__Document section__

--*--

For interest, this is what using Variadic in redis-oxide looks like:

let send_fn = move |args: Variadic<RedisValueRef>| {
    let args = args.to_vec();
    // ... use args as a vec ...
    // ... implementation details coming in future article ..
};
self.interpreter.add_function("redis", send_fn.to_x7_fn());

This variadic FFI interface allows us to provide a fully featured redis-oxide API in about 20 lines of code, as commands are converted directly into the internal representation for command processing:

;; No special API code! Directly converted and passed to the command processor
(redis "mset" "key1" "value1" "key2" "value2")
(redis "lpush" "list-key" "value1" "value2")

To run x7 programs, we need to parse the incoming strings into a form we can actually evaluate. Central to this is the type Expr, which represents all possible types in the interpreter:

pub(crate) enum Expr {
    Num(Num),
    Symbol(Symbol),
    List(Vector<Expr>),
    Function(Function),
    // elided variants...
}

The shown members of that enum are the minimum required variants to evaluate simple expressions like (+ 1 1). If you're not familiar with lisps, this is the same thing as 1 + 1.

The string "(+ 1 1)" needs to get transformed into a type we can operate on. The details of the parser aren't relevant this article. All we really need to know is that (+ 1 1) gets transformed into the following Expr type:

Expr::List(
    Expr::Symbol("+"),
    Expr::Num(1),
    Expr::Num(1),
)

This form is very convenient as we can recursively evaluate it to facilitate computation.

Crucial to lisps is the expression, or the idea that types just exist and propagate through computation. Evaluation simply stated is a computation process of taking an expression, and returning another expression. For example, typing 3.3 in the x7 interpreter returns 3.3, another expression. In contrast, (+ 1 1) is considerably more complex, as it represents a function call to add two numbers. We'll need to work our way there.

--*--

__Entries supplied__
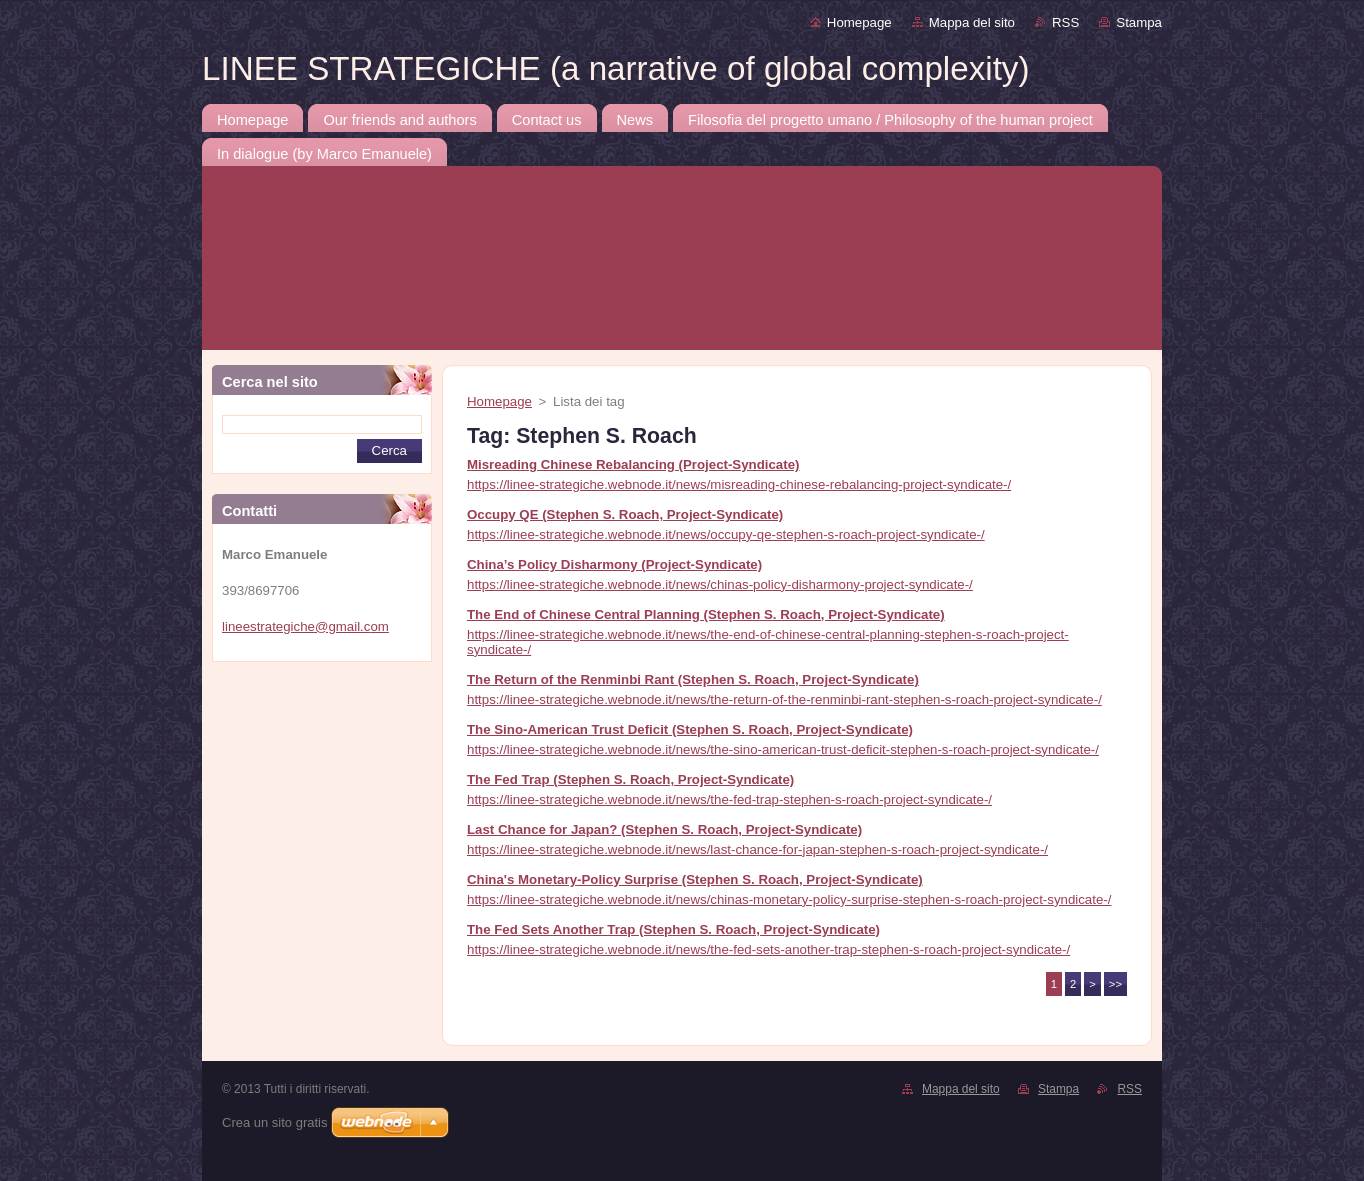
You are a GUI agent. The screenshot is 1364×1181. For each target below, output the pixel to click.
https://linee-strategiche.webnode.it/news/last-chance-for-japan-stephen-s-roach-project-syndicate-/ (757, 849)
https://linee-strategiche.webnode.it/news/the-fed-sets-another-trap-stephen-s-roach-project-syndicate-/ (768, 949)
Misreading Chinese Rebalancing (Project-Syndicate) (633, 464)
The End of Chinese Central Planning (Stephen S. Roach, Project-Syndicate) (706, 614)
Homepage (859, 22)
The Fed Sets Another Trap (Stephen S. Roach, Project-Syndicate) (673, 929)
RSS (1065, 22)
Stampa (1139, 22)
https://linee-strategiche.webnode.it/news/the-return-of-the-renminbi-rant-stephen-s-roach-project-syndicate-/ (784, 699)
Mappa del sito (972, 22)
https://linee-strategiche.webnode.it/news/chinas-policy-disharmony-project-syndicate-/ (720, 584)
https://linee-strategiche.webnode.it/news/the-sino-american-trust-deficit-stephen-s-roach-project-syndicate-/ (783, 749)
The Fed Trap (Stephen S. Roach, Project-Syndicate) (630, 779)
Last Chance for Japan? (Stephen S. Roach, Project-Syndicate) (664, 829)
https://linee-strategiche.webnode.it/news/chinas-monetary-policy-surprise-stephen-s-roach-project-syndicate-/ (789, 899)
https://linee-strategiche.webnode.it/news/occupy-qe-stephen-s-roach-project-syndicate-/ (726, 534)
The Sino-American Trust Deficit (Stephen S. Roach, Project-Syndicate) (690, 729)
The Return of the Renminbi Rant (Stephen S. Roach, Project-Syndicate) (693, 679)
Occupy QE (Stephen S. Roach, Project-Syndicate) (625, 514)
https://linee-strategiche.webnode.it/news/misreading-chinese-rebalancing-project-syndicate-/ (739, 484)
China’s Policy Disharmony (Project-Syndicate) (614, 564)
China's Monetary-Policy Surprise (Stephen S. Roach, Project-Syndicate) (695, 879)
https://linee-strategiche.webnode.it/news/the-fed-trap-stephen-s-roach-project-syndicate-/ (729, 799)
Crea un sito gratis (275, 1122)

--*--

__Written request 1__
According to the passage about the x7 interpreter, why can the variadic FFI interface provide a fully featured redis-oxide API in about 20 lines of code? Answer in one to three sentences.
__Written request 2__
In the passage about the x7 interpreter, which type represents all possible types in the interpreter?

__Exercise answer 1__
The variadic FFI interface needs so little code because commands are converted directly into the internal representation used for command processing. No special API code is required, since the calls are passed straight to the command processor.

__Exercise answer 2__
The type Expr represents all possible types in the interpreter.